Telecom and cable companies will also launch programs to position themselves as key suppliers of managed infrastructure, managed security solutions and Web-based services to SMBs in the sub-20 employee segment.

• Outsourcing revisited
IT outsourcing will get a boost as the traditional IT services market continue to see double-digit growth in 2007 among global SMBs.
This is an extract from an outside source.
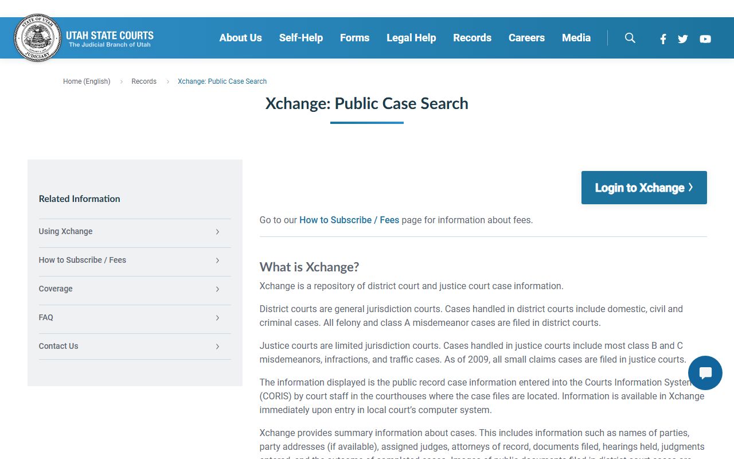The width and height of the screenshot is (734, 459).
Task: Click the chevron beside Coverage
Action: pos(217,289)

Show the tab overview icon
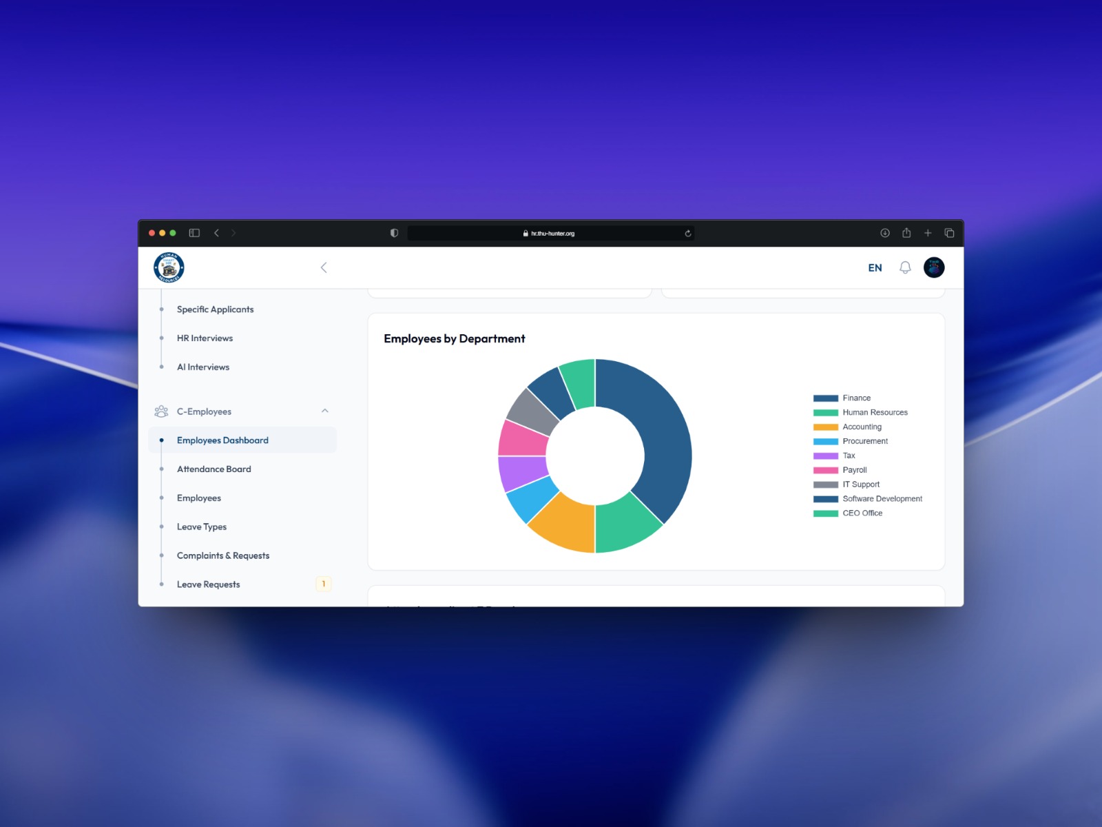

Vendors in developing countries like India, China, Philippines, and Russia are expected to reap the benefits as mid-market IT outsourcing gains momentum.

In addition, with SMBs continually looking for ways to streamline their business processes and lessen the burden of regulatory/compliance concerns, IT vendors will create micro-vertical offerings for SMBs, catering to their specific business processes with "embedded IT".

• SMBs to go mobile
Wireless projects taking place in major cities around the world will lead to ubiquitous mobility as workers begin to tap on free or low-cost Internet access. Global SMB notebook shipments will grow by 20 percent in 2007 over 2006, outpacing desktop PC growth by five times. AMI is expecting global smartphone shipments to grow by 18 percent and the use of public wireless Internet to increase by over 30 percent.
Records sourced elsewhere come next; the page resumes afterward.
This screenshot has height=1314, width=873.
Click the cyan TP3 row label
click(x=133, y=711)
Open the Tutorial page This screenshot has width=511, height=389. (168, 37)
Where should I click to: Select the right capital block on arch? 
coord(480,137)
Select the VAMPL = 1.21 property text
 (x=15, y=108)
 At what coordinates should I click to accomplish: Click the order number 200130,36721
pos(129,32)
• SMBs to adopt wait-and-see attitude on Windows Vista
With media reports of potential incompatibilities and security loopholes, SMBs may be reluctant to invest in Microsoft's latest operating system, especially since it may involve purchasing new hardware. Increased use of browser-based software-as-a-service (SaaS) applications is another factor that will likely deter SMBs from migrating to Vista, said AMI.

The good news for Microsoft is that there is a pent-up demand for PC replacements and some 40 percent of SMBs that own PCs are looking to standardize their operating systems, which could help Vista sales.
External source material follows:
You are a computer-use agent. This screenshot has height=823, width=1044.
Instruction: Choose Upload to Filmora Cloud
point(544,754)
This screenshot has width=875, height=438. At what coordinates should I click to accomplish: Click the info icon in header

• Unified communications to gain traction
All-in-one Voice over IP (VoIP) appliances that support voice and unified messaging, as well as remote management and desktop collaboration integration, will debut in 2007. Adoption of broadband VoIP applications such as Skype, Yahoo and Vonage will grow rapidly, especially among small businesses, while more medium-sized businesses are expected to migrate to enterprise messaging applications such as IBM/Lotus Sametime and Exchange Instant Messaging.

Hosted VoIP adoption, meanwhile, will increase among the 5-20 employee segment as these solutions become more reliable, secure and scalable. 2007 will also see the debut of integrated unified communications appliances that integrate voice, data and video for the small-businesss segment.

• The changing role of resellers
SMBs will spend a significant portion of their IT budgets with local and regional Value-Added Rsellers (VARs) as the percentage of direct hardware purchases through the retail channel continues to rise. This will be partly due to hardware becoming a commodity purchase, and manufacturers improving their direct service and support capabilities. In addition, the VAR channel will transform itself to a "value-added provider" (VAP)--traditional resellers will evolve into service providers as they incorporate more value-added integration and infrastructure managed services into their business models.

• Battle for the Web-based operating system takes shape
Web-based operating systems that run on distributed computer networks will give developers an easy, low-cost and dependable foundation on which to develop and deliver new applications--many of which are likely to be aimed at small businesses. In 2006, companies like Salesforce.com and Amazon led the charge in promoting these Web-based platforms by providing developers and customers with access to their technology platforms, infrastructure, tools and knowledge base. This year, other industry giants like Google, IBM and Microsoft will be upping the ante with their own solutions.